Jan. 22 (Bloomberg) -- The search for the best athlete on Wall Street is beginning again, with an official women’s division for the first time.
Registration for the RBC Decathlon, a charity event that raised more than $1.3 million for Memorial Sloan-Kettering Cancer Center in New York last year, opened today through the event’s website. As many as 150 traders, bankers and financial advisers will test their speed, strength and agility in the 10-event competition, which is scheduled for July 27 at Columbia University’s Wien Stadium in Manhattan.
Mark Rubin, a former Penn State University safety who tried out for National Football League teams before joining Barclays Plc. in fixed-income futures sales, will defend his overall title. There are also age-group and executive winners, a team competition and a separate division to crown the best female athlete on Wall Street.
“Seeing the growth aspect of it continue this year with the women’s division, that’s what the event is really about, getting more and more people involved every year,” Rubin, 27, said in a telephone interview.
Vito Sperduto, a former Harvard University rugby player who heads U.S. Mergers & Acquisitions at RBC Capital Markets, will be competing again in the men’s over-40 division after raising more than $72,000 in donations last year. As the title sponsor, RBC last year piloted a program in which nine of its female employees competed in all 10 disciplines.
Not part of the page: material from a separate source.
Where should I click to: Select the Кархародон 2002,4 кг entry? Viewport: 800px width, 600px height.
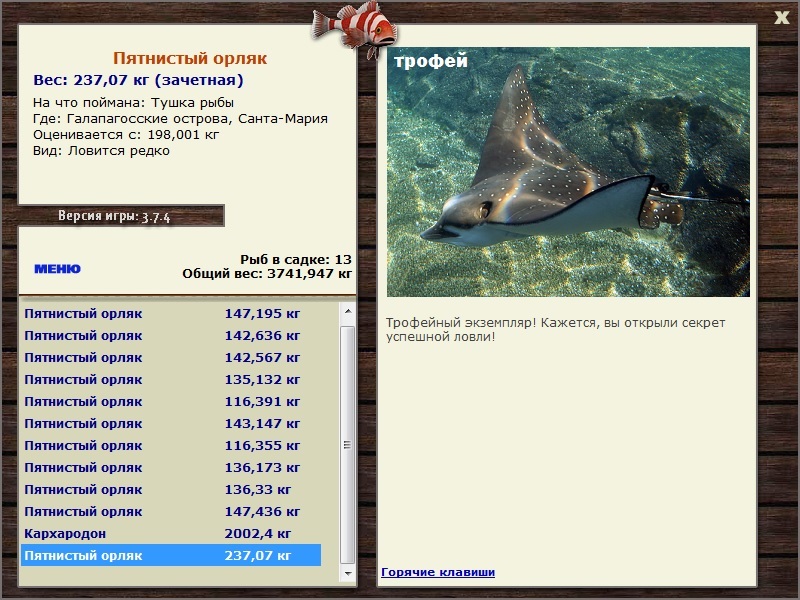coord(171,534)

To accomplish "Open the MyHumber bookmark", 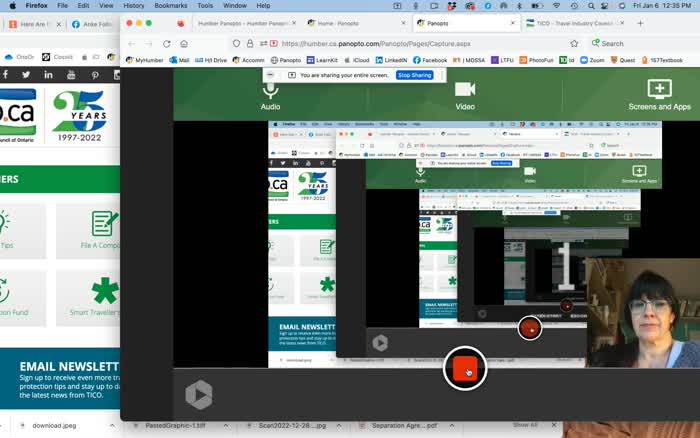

“When we looked at sponsoring the event, one of the things we worked with the organizers on was specifically involving women,” Sperduto, 43, said in a telephone interview. “It’s going to be a broader event, with a big focus in terms of recruiting more women athletes for the competition.”
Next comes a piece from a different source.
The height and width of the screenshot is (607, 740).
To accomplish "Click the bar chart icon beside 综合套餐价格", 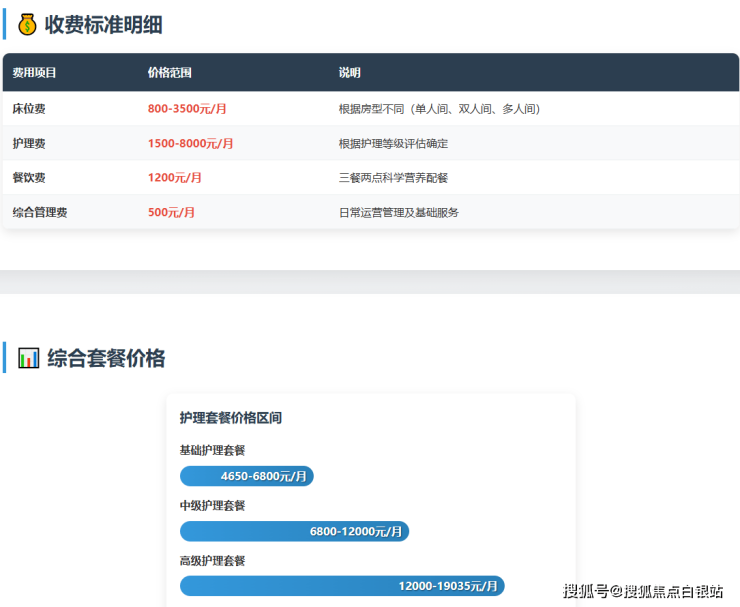I will click(29, 358).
Terri Endicott, a director in RBC’s municipal finance department, participated in the pilot program and said she’s excited to show women on Wall Street are just as competitive as their male counterparts. A former gymnast who’s also currently works as a spinning instructor, Endicott registered for the competition this morning and will be traveling from Cincinnati for the event in July.
“It was nice to see we can be part of this wonderful cause and be able to really step in and compete with our peers of the opposite sex,” Endicott, 43, said in a telephone interview. “The spirit of the day -- the energy, the enthusiasm, the anxiety -- it’s incredible.”
Also new this year is the Wall Street Mile. That event will be held July 26, the day before the decathlon, with participants running in heats around the Wien Stadium track on the northern tip of Manhattan.
“People have a chance to run 5Ks or 10Ks for various charity events, but rarely do you get a chance to run a mile on a track in a competitive situation,” decathlon co-founder Dave Maloney said in a telephone interview. “It’s an opportunity to give more people a chance to participate and donate. Not everyone has time to commit to training for all 10 events.”
There are three running events in the RBC Decathlon, at distances of 40 yards, 400 meters and 800 meters.
Also in the one-day competition are pull-ups, a football throw, an agility drill, rowing, vertical jump, bench press and dips -- a triceps exercise using one’s own weight.
“We saw last year we had guys who were All-Americans in college and do triathlons and marathons now,” said Rubin, who pulled out his win last year in the final event. “It’s definitely a top-tier athletic event with people who are constantly training and working out. It’s always fun to see what you can do against high-level competition.”
Awards are presented to the top three finishers in the men’s and women’s divisions, as well as the top executive performer, the winners in three age groups (under 30, 30-39 and over 40), the top fundraiser and the top team.
Brian Kuritzky, a 26-year-old security analyst at the Goldman Sachs Group and a former Cornell University soccer player, was last year’s top individual fundraiser with over $90,000 in pledges.
Fundraising is also driven by so-called charity bets, with competitors generating donations by surpassing pre-event goals or benchmarks. Jason Price, a former All-American sprinter at the University of Southern California and a prime brokerage sales analyst for JPMorgan Chase & Co., last year triggered a $100,000 donation for any competitor who broke the event record in the 400 meters.
RBC’s Sperduto, who played rugby for three years at Harvard before graduating in 1991, raised an additional $13,000 in donations from family, friends, colleagues and clients by bettering his targeted 18 bench-press repetitions. He finished with 22 at 175 pounds.
“Since college, I’ve been in banking for 22 years and sitting at a desk serving clients doesn’t necessarily bode well for your athletic prowess,” Sperduto said. “The goal for me is to exceed all the events I did last year.”
All contributions go to pediatric cancer research at Memorial Sloan-Kettering Cancer and participants are required to raise a minimum of $3,000 in donations. Registration, underway at thedecathlon.org, is $275.
Competitors have six months to prepare for the decathlon and organizers are incorporating a CrossFit training program this year that includes monthly “skill sessions” taught by professional athletes, coaches and former Olympians.
Once a month during the training period, participants will be able to compete in one or two decathlon events and have a chance to collect charity bets from head-to-head matchups. It’s an opportunity to boost competition and friendly rivalries, organizers said.
“When you get out there, you’re competing against everyone,” Sperduto said. “But just given the cause and having over 100 people out there who are colleagues from around Wall Street, there’s a lot of incredible camaraderie.”